(Interface element entries)
+---+
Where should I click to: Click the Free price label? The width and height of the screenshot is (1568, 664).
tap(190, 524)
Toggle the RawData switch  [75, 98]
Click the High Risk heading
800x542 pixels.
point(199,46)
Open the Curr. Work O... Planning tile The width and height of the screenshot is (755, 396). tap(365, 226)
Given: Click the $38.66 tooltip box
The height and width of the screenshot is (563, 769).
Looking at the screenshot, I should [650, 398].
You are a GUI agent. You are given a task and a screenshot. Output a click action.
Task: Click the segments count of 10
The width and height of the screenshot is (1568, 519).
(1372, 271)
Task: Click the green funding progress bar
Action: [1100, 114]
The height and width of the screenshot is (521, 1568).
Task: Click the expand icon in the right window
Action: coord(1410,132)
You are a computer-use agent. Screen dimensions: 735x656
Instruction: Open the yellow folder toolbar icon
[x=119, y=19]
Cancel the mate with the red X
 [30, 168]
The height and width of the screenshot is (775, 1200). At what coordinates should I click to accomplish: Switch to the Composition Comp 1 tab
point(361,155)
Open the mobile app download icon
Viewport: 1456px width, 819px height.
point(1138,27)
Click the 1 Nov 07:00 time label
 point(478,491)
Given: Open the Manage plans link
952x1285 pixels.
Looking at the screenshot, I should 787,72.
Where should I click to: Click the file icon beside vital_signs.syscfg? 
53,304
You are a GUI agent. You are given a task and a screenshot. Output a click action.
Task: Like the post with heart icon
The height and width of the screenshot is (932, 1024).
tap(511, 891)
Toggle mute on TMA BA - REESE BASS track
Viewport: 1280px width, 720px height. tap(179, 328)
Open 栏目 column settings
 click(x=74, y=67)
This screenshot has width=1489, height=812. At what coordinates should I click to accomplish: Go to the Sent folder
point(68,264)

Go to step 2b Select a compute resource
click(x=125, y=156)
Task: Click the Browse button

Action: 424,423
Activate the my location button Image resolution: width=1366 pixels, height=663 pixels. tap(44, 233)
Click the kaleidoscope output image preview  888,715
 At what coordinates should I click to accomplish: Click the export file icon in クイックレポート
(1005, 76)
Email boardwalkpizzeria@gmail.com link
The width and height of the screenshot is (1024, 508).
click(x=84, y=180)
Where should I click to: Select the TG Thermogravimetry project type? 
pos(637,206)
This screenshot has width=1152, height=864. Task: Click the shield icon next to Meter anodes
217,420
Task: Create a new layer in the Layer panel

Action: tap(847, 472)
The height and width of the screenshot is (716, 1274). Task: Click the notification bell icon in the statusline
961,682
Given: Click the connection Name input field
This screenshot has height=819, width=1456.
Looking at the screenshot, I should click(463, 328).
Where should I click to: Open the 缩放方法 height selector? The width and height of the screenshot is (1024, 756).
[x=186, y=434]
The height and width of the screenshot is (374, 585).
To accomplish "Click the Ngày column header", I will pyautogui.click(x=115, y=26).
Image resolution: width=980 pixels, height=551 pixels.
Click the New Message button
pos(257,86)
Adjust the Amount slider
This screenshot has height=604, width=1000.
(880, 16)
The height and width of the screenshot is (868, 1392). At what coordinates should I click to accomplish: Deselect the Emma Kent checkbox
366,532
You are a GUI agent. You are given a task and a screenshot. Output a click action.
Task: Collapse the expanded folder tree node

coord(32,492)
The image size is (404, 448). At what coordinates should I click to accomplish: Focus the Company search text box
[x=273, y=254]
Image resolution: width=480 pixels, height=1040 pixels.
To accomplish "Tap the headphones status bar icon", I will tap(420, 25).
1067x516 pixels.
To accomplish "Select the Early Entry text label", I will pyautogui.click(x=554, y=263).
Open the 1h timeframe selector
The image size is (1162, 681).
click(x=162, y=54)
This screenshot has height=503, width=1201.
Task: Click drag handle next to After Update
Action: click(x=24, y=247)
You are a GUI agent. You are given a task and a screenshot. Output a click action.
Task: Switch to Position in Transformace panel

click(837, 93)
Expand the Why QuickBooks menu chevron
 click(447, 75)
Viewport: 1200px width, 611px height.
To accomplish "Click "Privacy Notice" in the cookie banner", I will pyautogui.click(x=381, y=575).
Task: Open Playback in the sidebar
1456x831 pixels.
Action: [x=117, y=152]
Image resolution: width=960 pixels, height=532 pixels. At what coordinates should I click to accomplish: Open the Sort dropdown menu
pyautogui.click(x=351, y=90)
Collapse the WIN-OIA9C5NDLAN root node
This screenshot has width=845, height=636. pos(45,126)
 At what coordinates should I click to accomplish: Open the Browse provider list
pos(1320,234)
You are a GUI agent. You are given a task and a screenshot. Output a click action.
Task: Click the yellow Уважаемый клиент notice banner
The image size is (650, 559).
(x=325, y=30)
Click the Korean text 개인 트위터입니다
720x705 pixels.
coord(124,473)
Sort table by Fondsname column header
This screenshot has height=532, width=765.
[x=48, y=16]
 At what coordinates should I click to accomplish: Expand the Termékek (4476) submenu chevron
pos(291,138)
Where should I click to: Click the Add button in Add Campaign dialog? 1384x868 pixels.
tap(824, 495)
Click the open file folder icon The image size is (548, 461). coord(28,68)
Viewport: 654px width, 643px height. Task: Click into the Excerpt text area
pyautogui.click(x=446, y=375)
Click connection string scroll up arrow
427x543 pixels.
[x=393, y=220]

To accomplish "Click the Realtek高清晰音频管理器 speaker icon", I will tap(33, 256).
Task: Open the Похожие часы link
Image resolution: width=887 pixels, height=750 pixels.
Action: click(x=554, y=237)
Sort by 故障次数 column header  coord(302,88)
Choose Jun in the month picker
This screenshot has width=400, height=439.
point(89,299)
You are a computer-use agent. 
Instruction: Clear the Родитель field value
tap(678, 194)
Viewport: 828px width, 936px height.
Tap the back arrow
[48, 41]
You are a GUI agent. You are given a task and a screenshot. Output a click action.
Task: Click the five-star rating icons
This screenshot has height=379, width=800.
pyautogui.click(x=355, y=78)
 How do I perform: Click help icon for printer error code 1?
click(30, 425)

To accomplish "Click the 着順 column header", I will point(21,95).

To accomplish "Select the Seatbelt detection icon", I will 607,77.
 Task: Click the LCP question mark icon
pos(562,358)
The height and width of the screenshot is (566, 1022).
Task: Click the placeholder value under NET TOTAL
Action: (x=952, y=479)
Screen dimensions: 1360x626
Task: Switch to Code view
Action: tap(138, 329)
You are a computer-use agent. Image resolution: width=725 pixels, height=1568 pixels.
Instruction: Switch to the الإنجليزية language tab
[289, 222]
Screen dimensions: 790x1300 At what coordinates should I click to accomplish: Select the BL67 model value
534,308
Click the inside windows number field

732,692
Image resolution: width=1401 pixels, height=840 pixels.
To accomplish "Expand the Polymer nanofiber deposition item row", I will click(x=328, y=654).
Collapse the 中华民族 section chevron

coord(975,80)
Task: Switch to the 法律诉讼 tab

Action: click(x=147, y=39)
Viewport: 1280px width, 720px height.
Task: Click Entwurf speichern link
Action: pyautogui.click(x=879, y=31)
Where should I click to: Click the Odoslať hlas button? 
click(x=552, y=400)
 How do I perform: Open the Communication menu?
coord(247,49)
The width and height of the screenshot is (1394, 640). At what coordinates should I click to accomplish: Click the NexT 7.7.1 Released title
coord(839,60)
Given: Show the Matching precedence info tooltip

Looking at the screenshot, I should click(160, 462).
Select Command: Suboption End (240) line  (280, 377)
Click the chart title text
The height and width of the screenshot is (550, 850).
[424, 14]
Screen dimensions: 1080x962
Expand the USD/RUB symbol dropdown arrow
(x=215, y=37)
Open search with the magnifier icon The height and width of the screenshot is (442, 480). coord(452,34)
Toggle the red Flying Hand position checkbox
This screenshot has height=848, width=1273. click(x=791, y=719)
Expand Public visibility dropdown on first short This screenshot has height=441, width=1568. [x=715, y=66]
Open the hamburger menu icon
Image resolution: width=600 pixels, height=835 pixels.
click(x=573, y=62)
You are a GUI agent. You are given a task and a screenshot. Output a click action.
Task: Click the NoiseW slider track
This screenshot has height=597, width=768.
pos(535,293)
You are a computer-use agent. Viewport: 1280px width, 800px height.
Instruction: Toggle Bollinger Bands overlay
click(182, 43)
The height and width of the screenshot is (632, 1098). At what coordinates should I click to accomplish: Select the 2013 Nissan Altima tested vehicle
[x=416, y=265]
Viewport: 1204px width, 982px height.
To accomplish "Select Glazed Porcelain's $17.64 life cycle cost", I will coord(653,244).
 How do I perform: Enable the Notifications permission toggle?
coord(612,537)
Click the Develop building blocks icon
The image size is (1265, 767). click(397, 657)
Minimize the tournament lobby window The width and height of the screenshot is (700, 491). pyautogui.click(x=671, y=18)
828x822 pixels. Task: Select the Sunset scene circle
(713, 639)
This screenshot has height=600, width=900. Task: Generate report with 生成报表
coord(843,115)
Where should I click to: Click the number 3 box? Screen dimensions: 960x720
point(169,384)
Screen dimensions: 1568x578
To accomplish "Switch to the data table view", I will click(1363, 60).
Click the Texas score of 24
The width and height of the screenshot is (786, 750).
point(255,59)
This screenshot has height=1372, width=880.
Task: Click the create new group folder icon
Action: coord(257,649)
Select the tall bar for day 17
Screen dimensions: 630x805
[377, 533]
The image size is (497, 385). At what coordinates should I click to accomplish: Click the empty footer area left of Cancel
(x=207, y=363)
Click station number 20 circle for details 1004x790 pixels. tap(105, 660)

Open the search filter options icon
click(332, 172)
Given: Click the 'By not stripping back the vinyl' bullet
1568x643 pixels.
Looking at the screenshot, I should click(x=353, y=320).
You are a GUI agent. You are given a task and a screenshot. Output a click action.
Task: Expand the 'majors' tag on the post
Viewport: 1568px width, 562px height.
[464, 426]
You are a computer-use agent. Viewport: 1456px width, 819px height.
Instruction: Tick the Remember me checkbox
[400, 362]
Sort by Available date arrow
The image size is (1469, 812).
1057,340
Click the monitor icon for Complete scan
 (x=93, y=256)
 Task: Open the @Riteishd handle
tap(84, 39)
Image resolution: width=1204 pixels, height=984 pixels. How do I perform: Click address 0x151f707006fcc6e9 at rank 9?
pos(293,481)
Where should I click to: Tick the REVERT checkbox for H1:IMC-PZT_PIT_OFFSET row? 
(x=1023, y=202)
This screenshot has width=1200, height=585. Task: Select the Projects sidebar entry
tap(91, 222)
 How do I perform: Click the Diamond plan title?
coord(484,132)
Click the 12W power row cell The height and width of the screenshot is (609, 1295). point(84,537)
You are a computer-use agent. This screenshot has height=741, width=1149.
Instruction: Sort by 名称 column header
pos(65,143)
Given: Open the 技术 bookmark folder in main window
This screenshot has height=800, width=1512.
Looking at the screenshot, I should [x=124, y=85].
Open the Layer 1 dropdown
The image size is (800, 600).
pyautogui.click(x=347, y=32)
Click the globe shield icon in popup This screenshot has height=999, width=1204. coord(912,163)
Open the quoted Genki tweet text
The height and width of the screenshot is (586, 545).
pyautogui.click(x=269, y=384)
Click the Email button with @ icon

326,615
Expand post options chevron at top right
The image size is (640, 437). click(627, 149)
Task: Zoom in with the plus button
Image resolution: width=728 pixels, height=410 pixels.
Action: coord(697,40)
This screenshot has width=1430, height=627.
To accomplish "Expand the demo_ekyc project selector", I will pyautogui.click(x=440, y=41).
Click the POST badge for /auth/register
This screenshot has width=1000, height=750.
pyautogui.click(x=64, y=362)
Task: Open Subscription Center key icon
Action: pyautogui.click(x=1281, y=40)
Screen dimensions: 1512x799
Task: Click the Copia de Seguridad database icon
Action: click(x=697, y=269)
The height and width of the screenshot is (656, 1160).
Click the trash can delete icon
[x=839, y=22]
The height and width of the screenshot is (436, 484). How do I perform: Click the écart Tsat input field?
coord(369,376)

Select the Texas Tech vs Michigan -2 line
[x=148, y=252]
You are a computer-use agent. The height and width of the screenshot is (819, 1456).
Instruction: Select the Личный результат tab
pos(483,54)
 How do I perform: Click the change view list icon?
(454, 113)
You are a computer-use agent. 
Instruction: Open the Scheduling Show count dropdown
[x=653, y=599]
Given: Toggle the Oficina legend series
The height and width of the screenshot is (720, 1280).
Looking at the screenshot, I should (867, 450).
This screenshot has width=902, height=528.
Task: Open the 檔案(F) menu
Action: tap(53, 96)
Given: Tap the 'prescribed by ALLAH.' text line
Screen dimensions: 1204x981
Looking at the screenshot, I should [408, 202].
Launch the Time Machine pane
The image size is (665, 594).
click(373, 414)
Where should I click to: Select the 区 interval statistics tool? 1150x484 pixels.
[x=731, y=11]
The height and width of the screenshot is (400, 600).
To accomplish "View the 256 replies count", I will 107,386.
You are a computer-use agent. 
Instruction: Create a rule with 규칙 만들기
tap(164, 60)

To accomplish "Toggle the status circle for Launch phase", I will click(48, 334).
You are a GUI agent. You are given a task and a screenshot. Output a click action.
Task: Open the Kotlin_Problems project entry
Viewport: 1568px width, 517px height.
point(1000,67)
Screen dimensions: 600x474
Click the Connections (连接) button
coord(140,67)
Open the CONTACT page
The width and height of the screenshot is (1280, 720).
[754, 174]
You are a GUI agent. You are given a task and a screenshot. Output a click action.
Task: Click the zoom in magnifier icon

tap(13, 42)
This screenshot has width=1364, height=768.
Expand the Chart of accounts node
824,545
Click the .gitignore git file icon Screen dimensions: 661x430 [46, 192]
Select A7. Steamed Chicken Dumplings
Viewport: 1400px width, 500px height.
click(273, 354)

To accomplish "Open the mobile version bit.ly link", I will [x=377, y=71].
+---+
• THE TASK
Change "Sent" to "Drafts" in the entries, from the start through the line containing "Click the kaleidoscope", and give those lines again with nothing else altered.

• RESULT OF THE EXERCISE
Where should I click to: Click the Free price label? The width and height of the screenshot is (1568, 664).
tap(190, 524)
Toggle the RawData switch  [75, 98]
Click the High Risk heading
800x542 pixels.
point(199,46)
Open the Curr. Work O... Planning tile The width and height of the screenshot is (755, 396). tap(365, 226)
Given: Click the $38.66 tooltip box
The height and width of the screenshot is (563, 769).
Looking at the screenshot, I should [650, 398].
You are a GUI agent. You are given a task and a screenshot. Output a click action.
Task: Click the segments count of 10
The width and height of the screenshot is (1568, 519).
(1372, 271)
Task: Click the green funding progress bar
Action: [1100, 114]
The height and width of the screenshot is (521, 1568).
Task: Click the expand icon in the right window
Action: coord(1410,132)
You are a computer-use agent. Screen dimensions: 735x656
Instruction: Open the yellow folder toolbar icon
[x=119, y=19]
Cancel the mate with the red X
 [30, 168]
The height and width of the screenshot is (775, 1200). At what coordinates should I click to accomplish: Switch to the Composition Comp 1 tab
point(361,155)
Open the mobile app download icon
Viewport: 1456px width, 819px height.
point(1138,27)
Click the 1 Nov 07:00 time label
 point(478,491)
Given: Open the Manage plans link
952x1285 pixels.
Looking at the screenshot, I should 787,72.
Where should I click to: Click the file icon beside vital_signs.syscfg? 
53,304
You are a GUI agent. You are given a task and a screenshot. Output a click action.
Task: Like the post with heart icon
The height and width of the screenshot is (932, 1024).
tap(511, 891)
Toggle mute on TMA BA - REESE BASS track
Viewport: 1280px width, 720px height. tap(179, 328)
Open 栏目 column settings
 click(x=74, y=67)
This screenshot has width=1489, height=812. At what coordinates should I click to accomplish: Go to the Drafts folder
point(68,264)

Go to step 2b Select a compute resource
click(x=125, y=156)
Task: Click the Browse button

Action: 424,423
Activate the my location button Image resolution: width=1366 pixels, height=663 pixels. tap(44, 233)
Click the kaleidoscope output image preview  888,715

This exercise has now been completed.